Provide the number of lines below that include "accomplish", without any other words.

Supplied records:
══════

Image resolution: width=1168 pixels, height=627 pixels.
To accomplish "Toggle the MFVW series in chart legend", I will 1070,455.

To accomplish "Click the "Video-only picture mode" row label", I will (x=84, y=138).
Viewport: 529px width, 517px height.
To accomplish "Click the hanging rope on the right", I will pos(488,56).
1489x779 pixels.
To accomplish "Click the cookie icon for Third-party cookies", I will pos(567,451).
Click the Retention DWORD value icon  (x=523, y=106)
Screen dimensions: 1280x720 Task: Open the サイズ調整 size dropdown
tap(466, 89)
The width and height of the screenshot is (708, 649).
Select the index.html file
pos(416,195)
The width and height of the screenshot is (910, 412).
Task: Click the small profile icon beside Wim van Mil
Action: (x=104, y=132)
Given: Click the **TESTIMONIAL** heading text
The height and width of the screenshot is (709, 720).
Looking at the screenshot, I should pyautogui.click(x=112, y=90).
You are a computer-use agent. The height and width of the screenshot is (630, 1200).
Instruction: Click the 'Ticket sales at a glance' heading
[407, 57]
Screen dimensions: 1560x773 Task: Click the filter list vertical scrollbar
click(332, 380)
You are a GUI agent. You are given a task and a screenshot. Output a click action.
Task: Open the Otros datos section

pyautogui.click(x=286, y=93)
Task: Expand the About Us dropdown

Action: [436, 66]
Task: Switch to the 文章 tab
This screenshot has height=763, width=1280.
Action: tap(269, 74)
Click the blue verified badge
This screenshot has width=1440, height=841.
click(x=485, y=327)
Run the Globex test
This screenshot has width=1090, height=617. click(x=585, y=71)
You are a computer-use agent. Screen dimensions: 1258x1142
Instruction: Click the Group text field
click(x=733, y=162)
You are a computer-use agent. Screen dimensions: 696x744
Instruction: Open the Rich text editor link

══════

Solved exercise:
4